Jim Clark can still remember the phone call which brought him back to South Texas.
It was back in 1991 and Clark was at Lockney High, School north of Lubbock. Before coaching up in the Panhandle, Clark had a 13-year stay at Bishop High School, so he was familiar with this region.
On the other end of the phone call that day was Van Tom Whatley. who had just landed the Alice job.
“Van Tom called one day and he asked ‘Are you ready to go back to South Texas?’” Clark recalled. “I asked him where we were going and he said Alice. I said, ‘I’m in!’ For me, it was just a great honor to have an opportunity to be a coach in a school district like Alice’s which always had a very strong program and outstanding community support.”
Never one of those coaches who liked moving, Clark was at Alice High School 19 years. He sincerely liked the district and the community so much that after he retired in 2010, Clark and his wife, Judith, called Alice until May of last year.
In all, Clark’s coaching career spanned 38 years, and a total of 32 were spent between Alice and Bishop. Clark said the two communities and school districts are a lot alike in that they’re traditionally successful and are blessed with unwavering community support.

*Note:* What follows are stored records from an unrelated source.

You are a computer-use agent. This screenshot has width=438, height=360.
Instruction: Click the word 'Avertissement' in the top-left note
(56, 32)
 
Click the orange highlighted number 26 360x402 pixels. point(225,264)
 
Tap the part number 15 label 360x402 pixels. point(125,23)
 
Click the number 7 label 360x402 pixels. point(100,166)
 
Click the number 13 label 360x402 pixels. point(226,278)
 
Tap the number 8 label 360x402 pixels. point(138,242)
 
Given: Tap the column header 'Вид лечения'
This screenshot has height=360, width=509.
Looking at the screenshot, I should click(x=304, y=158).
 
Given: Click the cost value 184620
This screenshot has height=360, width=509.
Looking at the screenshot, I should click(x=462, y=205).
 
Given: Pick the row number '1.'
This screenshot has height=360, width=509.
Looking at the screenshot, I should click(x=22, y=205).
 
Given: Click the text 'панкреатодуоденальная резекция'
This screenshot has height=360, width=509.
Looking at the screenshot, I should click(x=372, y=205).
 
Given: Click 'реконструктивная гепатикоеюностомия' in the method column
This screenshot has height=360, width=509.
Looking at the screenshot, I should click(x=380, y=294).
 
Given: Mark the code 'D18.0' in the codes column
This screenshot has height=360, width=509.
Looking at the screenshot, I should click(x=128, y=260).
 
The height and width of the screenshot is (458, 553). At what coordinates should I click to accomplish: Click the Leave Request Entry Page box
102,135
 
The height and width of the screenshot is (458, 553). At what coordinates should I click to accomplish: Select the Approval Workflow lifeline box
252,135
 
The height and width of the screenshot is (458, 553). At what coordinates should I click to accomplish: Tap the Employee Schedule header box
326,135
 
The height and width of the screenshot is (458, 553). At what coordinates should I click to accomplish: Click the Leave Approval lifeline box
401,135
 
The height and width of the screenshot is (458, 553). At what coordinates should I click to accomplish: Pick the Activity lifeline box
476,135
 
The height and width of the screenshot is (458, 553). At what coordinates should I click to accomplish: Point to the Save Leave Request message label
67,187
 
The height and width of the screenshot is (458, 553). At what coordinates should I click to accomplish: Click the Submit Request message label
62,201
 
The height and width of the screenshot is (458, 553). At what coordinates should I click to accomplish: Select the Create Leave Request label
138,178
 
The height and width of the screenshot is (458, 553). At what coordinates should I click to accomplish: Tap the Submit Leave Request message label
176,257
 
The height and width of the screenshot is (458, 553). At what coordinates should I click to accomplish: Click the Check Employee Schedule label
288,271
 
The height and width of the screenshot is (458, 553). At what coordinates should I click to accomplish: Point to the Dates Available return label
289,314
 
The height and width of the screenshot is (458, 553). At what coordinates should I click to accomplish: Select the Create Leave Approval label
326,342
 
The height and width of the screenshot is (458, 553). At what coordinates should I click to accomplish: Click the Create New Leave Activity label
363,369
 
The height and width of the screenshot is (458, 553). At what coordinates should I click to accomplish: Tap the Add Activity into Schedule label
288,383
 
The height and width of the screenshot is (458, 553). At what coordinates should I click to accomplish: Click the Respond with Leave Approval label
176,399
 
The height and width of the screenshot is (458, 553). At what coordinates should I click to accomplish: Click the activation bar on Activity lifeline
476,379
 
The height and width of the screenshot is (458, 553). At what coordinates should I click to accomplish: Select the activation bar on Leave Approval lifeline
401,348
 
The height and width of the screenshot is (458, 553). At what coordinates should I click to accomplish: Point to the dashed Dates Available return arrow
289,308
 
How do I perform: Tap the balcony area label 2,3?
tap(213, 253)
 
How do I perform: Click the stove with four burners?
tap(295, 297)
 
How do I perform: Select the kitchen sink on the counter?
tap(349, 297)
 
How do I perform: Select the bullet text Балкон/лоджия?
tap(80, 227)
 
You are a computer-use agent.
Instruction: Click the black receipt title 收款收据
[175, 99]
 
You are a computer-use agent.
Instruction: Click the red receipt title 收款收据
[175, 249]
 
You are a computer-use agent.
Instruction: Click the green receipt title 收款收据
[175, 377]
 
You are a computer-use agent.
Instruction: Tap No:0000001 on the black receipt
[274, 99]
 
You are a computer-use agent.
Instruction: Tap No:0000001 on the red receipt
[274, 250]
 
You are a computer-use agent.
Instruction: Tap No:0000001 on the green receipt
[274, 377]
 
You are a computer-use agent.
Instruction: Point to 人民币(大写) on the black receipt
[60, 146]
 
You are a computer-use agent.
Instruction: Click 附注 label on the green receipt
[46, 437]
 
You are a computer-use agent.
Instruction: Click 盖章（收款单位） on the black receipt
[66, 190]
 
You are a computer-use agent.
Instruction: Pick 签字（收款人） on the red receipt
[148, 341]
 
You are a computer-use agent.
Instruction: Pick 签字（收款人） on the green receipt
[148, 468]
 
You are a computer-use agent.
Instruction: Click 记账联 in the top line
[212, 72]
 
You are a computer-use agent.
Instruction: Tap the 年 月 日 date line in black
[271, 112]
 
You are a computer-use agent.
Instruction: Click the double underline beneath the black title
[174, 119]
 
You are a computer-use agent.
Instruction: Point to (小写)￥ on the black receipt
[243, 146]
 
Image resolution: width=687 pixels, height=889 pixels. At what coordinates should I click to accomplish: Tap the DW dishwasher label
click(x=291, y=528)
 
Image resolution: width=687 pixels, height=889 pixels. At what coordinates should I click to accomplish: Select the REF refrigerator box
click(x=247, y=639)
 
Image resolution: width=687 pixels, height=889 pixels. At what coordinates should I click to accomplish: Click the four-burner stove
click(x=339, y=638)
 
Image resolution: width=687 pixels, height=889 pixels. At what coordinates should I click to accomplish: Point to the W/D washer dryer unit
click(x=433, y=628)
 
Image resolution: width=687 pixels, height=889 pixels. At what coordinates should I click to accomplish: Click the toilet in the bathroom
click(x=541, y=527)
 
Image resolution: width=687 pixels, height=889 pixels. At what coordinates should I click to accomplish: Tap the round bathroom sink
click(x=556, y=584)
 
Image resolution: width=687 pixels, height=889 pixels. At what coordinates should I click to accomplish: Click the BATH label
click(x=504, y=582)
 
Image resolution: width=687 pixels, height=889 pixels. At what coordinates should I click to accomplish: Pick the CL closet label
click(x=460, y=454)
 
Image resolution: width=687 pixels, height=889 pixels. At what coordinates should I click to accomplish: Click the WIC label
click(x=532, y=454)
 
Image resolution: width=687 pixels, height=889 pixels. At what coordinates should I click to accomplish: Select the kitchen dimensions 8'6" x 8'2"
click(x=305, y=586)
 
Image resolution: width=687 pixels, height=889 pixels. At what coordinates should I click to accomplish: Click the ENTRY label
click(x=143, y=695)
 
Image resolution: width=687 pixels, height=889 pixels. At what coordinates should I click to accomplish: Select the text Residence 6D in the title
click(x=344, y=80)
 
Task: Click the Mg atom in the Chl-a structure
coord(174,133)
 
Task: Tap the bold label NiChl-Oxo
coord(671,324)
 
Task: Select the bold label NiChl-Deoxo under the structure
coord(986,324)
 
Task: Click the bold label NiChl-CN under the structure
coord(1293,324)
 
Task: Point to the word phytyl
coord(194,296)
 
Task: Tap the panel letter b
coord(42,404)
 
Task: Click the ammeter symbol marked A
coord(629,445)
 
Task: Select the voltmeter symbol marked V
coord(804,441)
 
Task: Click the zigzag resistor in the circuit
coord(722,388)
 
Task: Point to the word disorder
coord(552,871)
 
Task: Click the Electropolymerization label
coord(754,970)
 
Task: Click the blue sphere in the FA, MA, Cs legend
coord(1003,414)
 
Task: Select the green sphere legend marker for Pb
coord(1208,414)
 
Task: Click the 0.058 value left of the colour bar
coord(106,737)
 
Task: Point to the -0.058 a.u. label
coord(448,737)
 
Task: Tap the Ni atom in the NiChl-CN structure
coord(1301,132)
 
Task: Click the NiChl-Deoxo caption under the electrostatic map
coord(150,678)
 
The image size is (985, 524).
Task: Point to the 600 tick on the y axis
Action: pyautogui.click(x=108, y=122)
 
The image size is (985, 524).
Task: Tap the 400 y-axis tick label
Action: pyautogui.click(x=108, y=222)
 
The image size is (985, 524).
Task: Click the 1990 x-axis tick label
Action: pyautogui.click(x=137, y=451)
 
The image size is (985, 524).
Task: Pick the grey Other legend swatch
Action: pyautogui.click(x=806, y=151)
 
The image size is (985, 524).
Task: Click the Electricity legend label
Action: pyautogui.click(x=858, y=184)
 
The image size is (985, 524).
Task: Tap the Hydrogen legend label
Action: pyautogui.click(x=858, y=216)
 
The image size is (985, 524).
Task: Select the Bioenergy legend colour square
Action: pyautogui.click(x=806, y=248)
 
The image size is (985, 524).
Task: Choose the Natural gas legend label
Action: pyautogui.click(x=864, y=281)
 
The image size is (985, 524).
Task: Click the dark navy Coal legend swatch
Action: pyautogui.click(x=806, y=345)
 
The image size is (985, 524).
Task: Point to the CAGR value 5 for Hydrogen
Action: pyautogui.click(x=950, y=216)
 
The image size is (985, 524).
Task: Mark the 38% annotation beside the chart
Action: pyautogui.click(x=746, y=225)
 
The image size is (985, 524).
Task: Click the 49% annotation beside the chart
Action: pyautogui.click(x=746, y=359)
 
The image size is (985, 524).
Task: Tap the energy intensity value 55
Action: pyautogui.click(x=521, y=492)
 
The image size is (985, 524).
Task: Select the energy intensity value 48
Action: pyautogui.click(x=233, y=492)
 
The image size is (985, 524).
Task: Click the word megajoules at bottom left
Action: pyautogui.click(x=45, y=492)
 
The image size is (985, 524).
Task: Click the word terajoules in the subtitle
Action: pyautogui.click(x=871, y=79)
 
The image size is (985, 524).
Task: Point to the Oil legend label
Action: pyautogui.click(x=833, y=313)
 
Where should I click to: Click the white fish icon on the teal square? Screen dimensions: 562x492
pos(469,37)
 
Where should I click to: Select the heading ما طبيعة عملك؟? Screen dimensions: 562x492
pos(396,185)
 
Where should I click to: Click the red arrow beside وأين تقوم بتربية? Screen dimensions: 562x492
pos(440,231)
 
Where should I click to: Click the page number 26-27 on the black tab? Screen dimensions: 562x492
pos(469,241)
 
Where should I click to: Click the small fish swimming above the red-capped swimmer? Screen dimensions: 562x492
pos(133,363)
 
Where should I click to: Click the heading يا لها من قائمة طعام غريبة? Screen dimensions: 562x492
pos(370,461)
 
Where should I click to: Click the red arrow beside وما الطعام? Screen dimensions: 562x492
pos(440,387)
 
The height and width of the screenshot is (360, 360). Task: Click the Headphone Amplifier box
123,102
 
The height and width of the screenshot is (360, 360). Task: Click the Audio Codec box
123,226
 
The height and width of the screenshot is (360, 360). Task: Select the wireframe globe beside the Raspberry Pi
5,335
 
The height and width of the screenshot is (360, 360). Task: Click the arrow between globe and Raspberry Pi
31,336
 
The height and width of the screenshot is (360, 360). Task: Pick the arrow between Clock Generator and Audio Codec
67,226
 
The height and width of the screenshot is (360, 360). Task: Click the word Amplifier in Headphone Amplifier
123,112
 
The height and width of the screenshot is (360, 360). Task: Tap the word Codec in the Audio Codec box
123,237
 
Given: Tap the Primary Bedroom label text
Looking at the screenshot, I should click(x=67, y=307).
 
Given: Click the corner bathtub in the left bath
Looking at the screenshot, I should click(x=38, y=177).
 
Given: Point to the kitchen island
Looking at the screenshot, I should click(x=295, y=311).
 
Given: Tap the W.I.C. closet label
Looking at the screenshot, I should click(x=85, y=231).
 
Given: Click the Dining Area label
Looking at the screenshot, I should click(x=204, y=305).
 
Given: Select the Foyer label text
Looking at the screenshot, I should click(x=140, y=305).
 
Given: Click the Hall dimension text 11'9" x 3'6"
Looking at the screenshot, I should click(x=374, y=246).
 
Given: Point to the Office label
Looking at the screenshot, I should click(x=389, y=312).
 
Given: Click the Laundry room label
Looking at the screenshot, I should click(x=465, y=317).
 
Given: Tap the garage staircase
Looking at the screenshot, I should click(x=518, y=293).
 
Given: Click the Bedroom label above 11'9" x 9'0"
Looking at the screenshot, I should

“In all the places I’ve been, there are only two schools like that,” Clark said. “One is Bishop and the other is Alice.”
Now the area he and his family called home for so long is honoring the longtime coach. Clark was one of a handful of coaches who were inducted into the Coastal Bend Coaches Association Hall of Honor. The annual Coastal Bend Coaches Association Coaches Clinic was Friday and Saturday in Corpus Christi. The CBCA Hall of Honor induction was Saturday at W.B. Ray High School in Corpus Christi.
Clark, 71, said he was stunned when CBCA organizer Bill Rhyne notified him about being selected to the Hall of Honor.
“I could not believe it,” Clark said. “It was totally unexpected. I mean, I was speechless. Just to be recognized or even considered…. it’s great. I’ve always looked at the coaches that are in the hall of honor with high regard. I mean, they were the ultimate. To have the opportunity to join a group like that is just phenomenal. There aren’t enough words to explain.”
However, coaches who worked closely with Clark throughout his career said he is more than worthy of the honor and instrumental in making teams successful.
“All I can say is thank God for coach Clark,” said Whatley, who made Clark his assistant head coach and assistant athletic director during his time in Alice. “Coach Clark really took a lot of pressure off me and allowed me to coach, and that makes a big difference. He was the type of coach that if you asked him to do something, he always did it right and the way it should be done.”
Whatley also described Clark and one of the most likable people he ever met in the coaching profession.
“In my life, I’ve only met two people who everyone instantly liked when they meet them,” Whatley said. “One is my wife, Cindy, and the other is coach Clark.”
Clark, who was raised on a small farm in Goodnight, Texas, graduated from Claude High School in 1966. After high school, he married his childhood sweetheart Judith Kay Walls.
Clark attended Clarendon Junior College for a year and then he followed his old high school coach, F.G. Crofford, to Wayland Baptist College in Plainview where he ran cross country and track.
After graduation, he began working at Quanah where he coached seventh-grade athletics. From there, Clark was hired in Bishop in 1974. He eventually became the head coach and athletic director at Bishop from 1980 to 1987.
Clark later coached at Lockney from 1987 to 1991. There he was selected as the South Plains 2A Coach of the year in 1991 before moving to Alice. Clark was Alice’s assistant head coach and athletic director. He also led the program from 2002 and 2003.
Retirement has taken Clark and his wife to Amarillo to live closer to family. Living there also puts him just 19 miles from Claude High School where he went to school and allows him to play golf once a week with his former head coach, who is now 91.